Study participants were recruited from Fresenius Medical Care North America (Research by Design site in Evergreen, IL) and DaVita Clinical Research network practices in the United States via telephone and in person. Recruitment was designed to select a diverse range of patients with anemia of CKD rather than replicating real-world demographics. Therefore, an effort was made to diversify recruitment, including a heterogeneous sample across stages of CKD and type of dialysis, sex, age, educational levels, and race [6]. Although sampling relied on a convenience sample, a recruitment target was used whereby ≥3 patients were sought in each subgroup of interest, including patients treated with erythropoietin-stimulating agents (ESAs), those receiving intravenous iron, treatment naïve patients, dialysis-dependent patients, and those not currently receiving dialysis.

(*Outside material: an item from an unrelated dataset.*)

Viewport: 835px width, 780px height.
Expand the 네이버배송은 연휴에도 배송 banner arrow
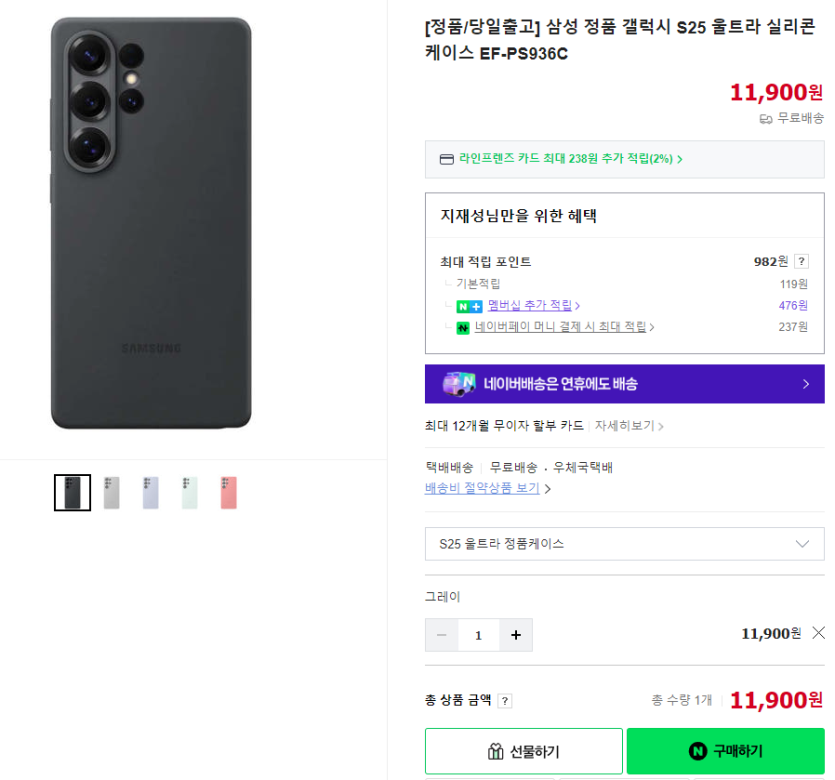806,384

To be included in the study, participants were required to be US residents, aged ≥18 years, and have a confirmed diagnosis of CKD. All study participants were required to have hemoglobin (Hb) levels ≥8.0 g/dL and < 12.0 g/dL. However, an effort was made to include patients with both low and high Hb levels, with low Hb defined as 8.0 to 9.9 g/dL in dialysis-dependent patients and 8.0 to 8.9 g/dL in non-dialysis patients and high Hb defined as 10.0 to 11.0 g/dL in dialysis-dependent patients and ≥9.0 g/dL in non-dialysis patients. Participants also needed to speak and read English fluently, provide consent to participate, and be willing to participate in a single audiotaped interview (in person or by telephone) of approximately 60 min.
Patients not on dialysis were eligible regardless of whether they were being treated with an ESA. However, any change in ESA use (initiation or discontinuation) must not have occurred within the past 12 weeks. Patients receiving dialysis were eligible if they were currently receiving an ESA for ≥12 weeks and were on dialysis for ≥12 weeks. Patients who had initiated dialysis within the past 4 weeks were also eligible if they were not currently receiving an ESA. Patients undergoing hemodialysis were required to receive dialysis ≥2 times weekly. Patients undergoing peritoneal dialysis had to be on daily dialysis to be included in the final round of CD interviews (Wave 3).
Patients with medical or psychiatric conditions or those being treated for a condition that resulted in a cognitive or other (e.g., visual, hearing) impairment that would interfere with study participation (based on the investigator’s opinion) were excluded.
Analysis
All interviews were audio recorded and transcribed. All data from the interviews was then coded using MAXQDA (version 11.1.2). A code book was developed iteratively to categorize concepts of interest from the interviews and included descriptions and examples for each code to ensure consistency across coders. Each transcript was coded by 1 coder, then reviewed, summarized, and analyzed by a second coder for accuracy. A saturation table was developed to document table to document the point at which no new concepts were mentioned by subsequent participants for each symptom mentioned during Wave 1 and the CE portion of Wave 2 of the study. Analyses for subgroups were also conducted of interest including dialysis vs non-dialysis patients, hemodialysis vs peritoneal dialysis patients, and patients with Hb level <10.0 g/dL vs those with >10.0 g/dL. Subgroup analyses were descriptive only, and no formal statistical testing was done.